GLX takes a look at Foster the People's debut album, Torches.
When the average music fan thinks of Foster the People, the first thing that they think of is their song Pumped Up Kicks. The track is perfectly suited for a casual ride down the beach with its laid back yet catchy guitar hook and filtered lead vocals; the lyrics tell the tale of a gun-toting kid while under the guise of a catchy pop tune. While that may be the case, Foster the People's debut album Torches offers more to those that give it a chance.
The opening track Helena Beat features Mark Foster's voice lightly traveling across dark and energetic beats. Call It What You Want is notable for its wanton lyrical flow and piano work. I Would Do Anything For You is a tune that folks should focus on. It's a laid back song with simple drums and keyboard in the verses before moving into a chorus filled with light and charming vocals from Foster and company, backed by a catchy hook from an electric guitar. Tracks such as Houdini and Miss You almost reach a level of greatness, but manage to simply be solid tracks. Waste and Life on the Nickel are just catchy tunes good for casual listening. Don't Stop (Color on the Walls) and the closing track Warrant are decent tracks on their own, but they're clearly the low points of the album.

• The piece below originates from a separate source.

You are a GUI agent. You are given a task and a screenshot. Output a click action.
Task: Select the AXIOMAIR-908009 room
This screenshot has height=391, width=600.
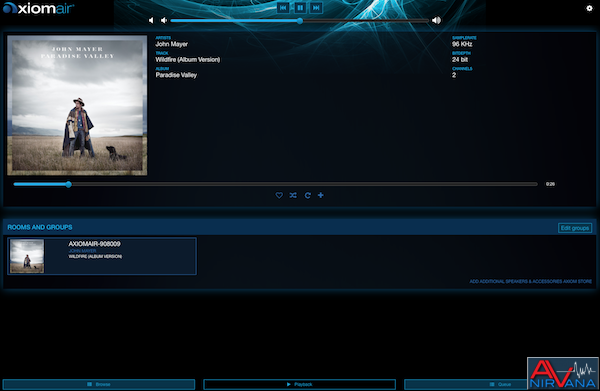coord(102,256)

Torches by Foster the Poster is not an essential album, but it does feature some memorable songs. Pumped Up Kicks and Helena Beat may be on some folk's radar, but Call It What You Want and I Would Do Anything For You are certainly worth your attention. As a whole, Torches walks a fine line between mainstream and indie pop sensibilities. I suggest giving a couple of tracks a listen to get a sense of the album to see if it's right for you.